3 de mayo 2001 - 00:00

Fue un Boca diferente y perdió

Cuando uno no tiene nada que jugar y el otro tiene muy poco incentivo, no se le pueden pedir grandes realizaciones. Boca llegaba a este partido con el primer puesto asegurado en el grupo, Deportivo Cali con una posibilidad lejana de clasificación, pues debía ganar (y que Cobreloa cayera ante Oriente Petrolero en Bolivia) para tener una chance cierta de pasar a la ronda siguiente.

El mediocampo de Cali comenzó funcionando con mayor aplomo o por lo menos con más generosidad creativa, simplemente porque ni Marchant (que asumió las banderas de ataque sobre la derecha) ni Pérez ni Gaitán ni Pereda acertaban en las entregas como para hilvanar dos pases seguidos, mientras que Villarreal quedaba sin gravitar, entre defensa y ataque.

Si el panorama en la salida era dubitativo, no se podía pedir arriba algo más que alguna jugada individual. Una intención de deseo por el simple hecho que los colombianos tomaban a dos jugadores con cuatro marcadores. Vale decir que el primer remate al arco de Cali llegó casi con la expiración de la etapa inicial tras un remate de un desconocido (futbolísticamente hablando) Delgado.

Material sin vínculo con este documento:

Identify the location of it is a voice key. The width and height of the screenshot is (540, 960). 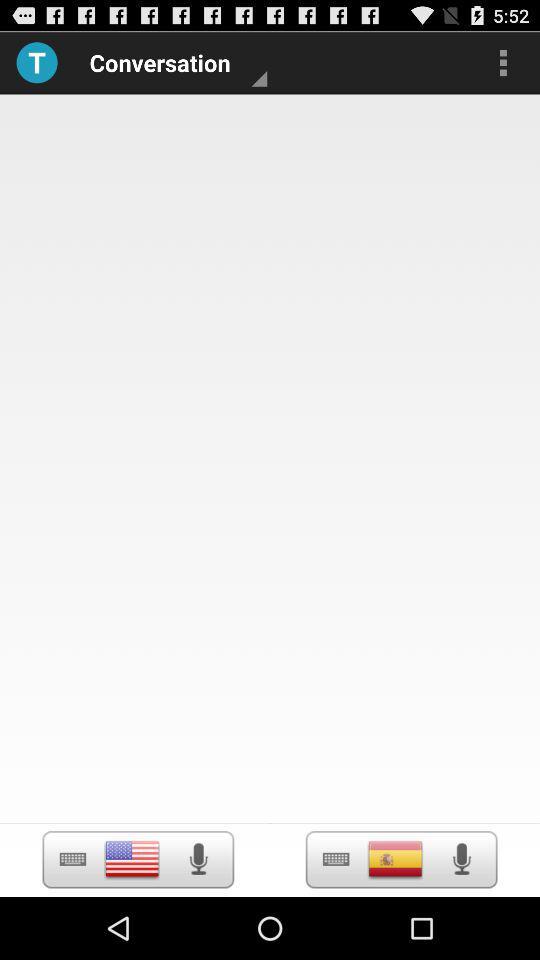
(461, 858). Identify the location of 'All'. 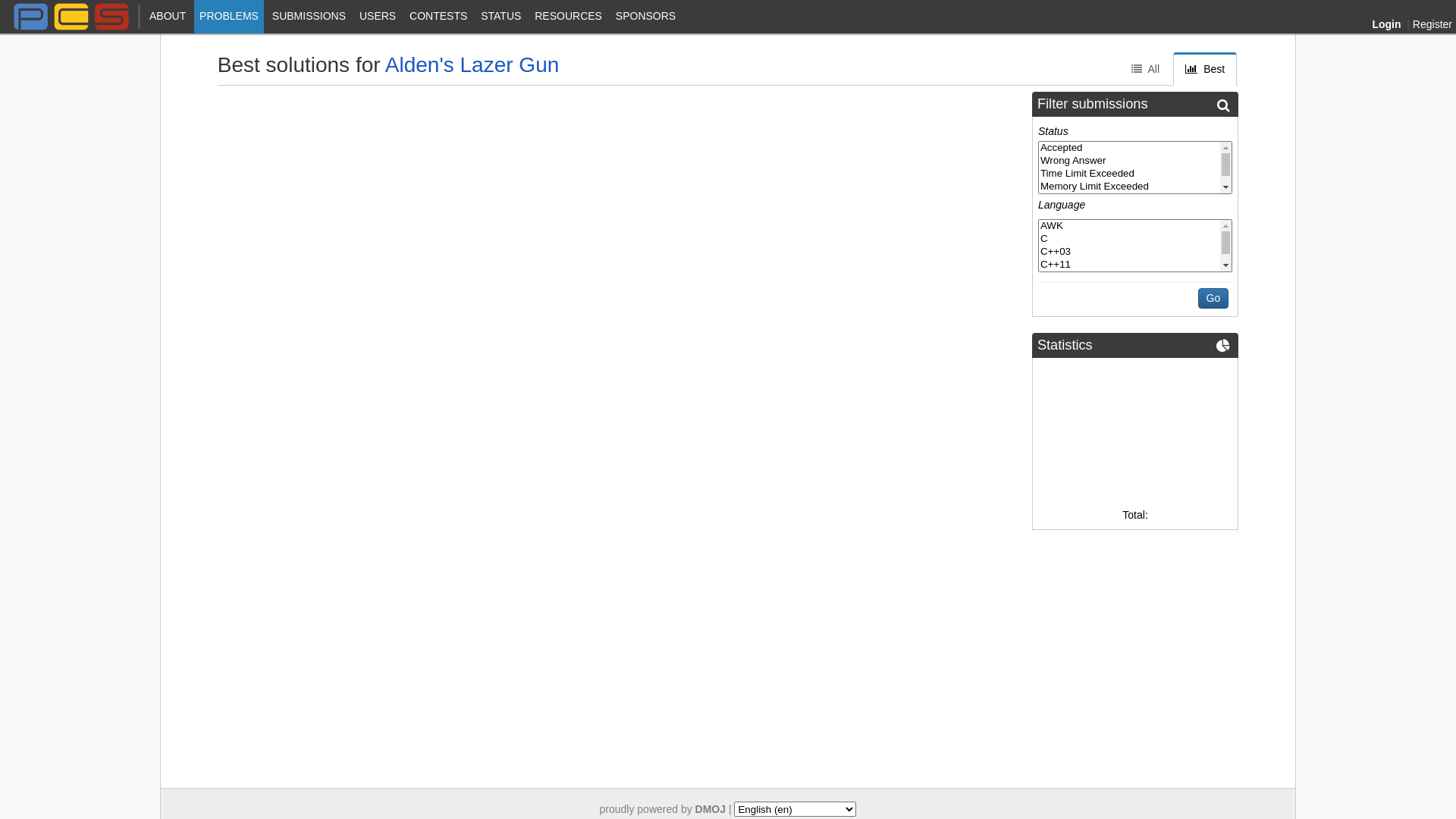
(1145, 69).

Lo demás lo hizo Córdoba. Un «blooper» espectacular, cuando se le fue de la mano un remate sencillo de Bedoya y un quite con el pie que la pelota quedó en sus espaldas, cuando Deportivo Cali se había dado cuenta que haciendo correr la pelota el juego podía cambiar sustancialmente. Por lo menos lograr algún gol más por si los chilenos tenían un traspié, o despedirse de esta edición de la Libertadores con una cuota de dignidad.

Tal vez los nervios de los colombianos se fueron acrecentando a través del «ronroneo» que bajaba de la tribuna: Oriente Petrolero había empatado y Deportivo Cali ahora estaba a un solo gol de la clasificación. Boca -de ahí en más-comenzó a ganar algo de terreno. Poco, para pretensiones mayores, pero inquietando a los colombianos del objetivo de triunfo. Tanto que incursionó con tres posibilidades claras en el arco de Dudamel. No importaba mucho porque Cobreloa ganaba (después empataba) y los colombianos seguían quedando afuera.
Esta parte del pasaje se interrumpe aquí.